Data

◇ ◇ ◇ ◇

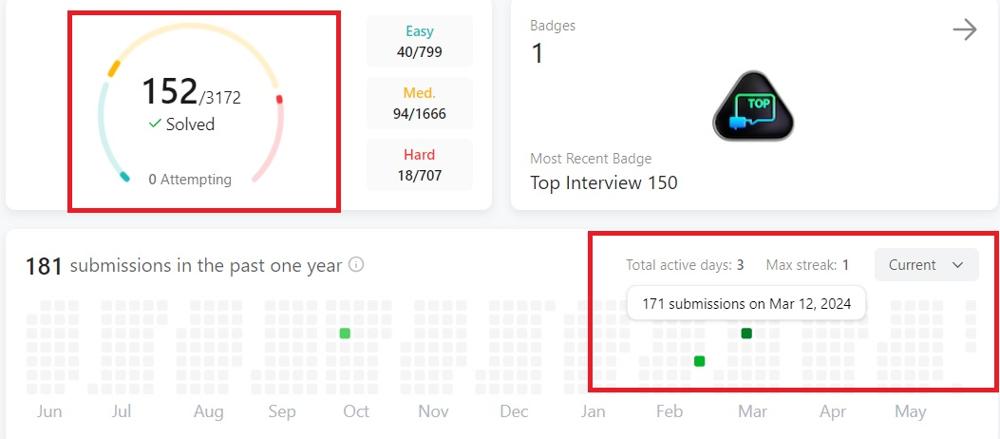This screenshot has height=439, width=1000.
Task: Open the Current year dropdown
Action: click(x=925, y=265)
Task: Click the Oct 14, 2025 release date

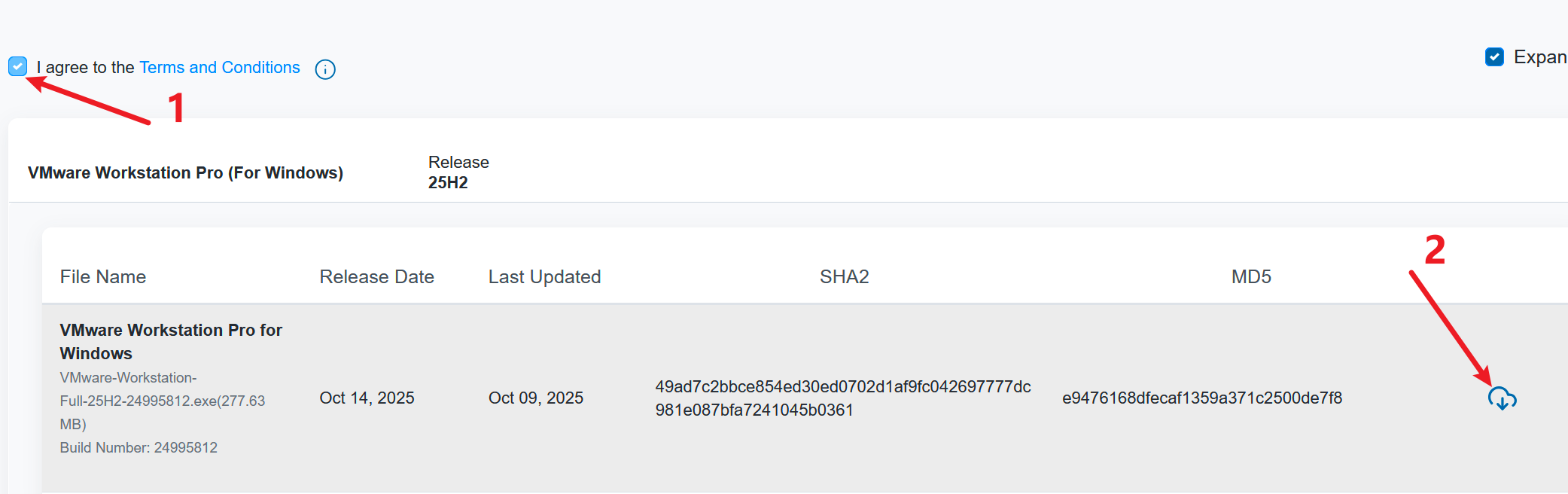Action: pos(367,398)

◇ ◇ ◇ ◇

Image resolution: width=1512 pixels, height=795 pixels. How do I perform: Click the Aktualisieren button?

◇ ◇ ◇ ◇

Written problem
Locate each line above that contains the word "Task" and copy those lines out in full.

Solved exercise
Task: Open the Current year dropdown
Task: Click the Oct 14, 2025 release date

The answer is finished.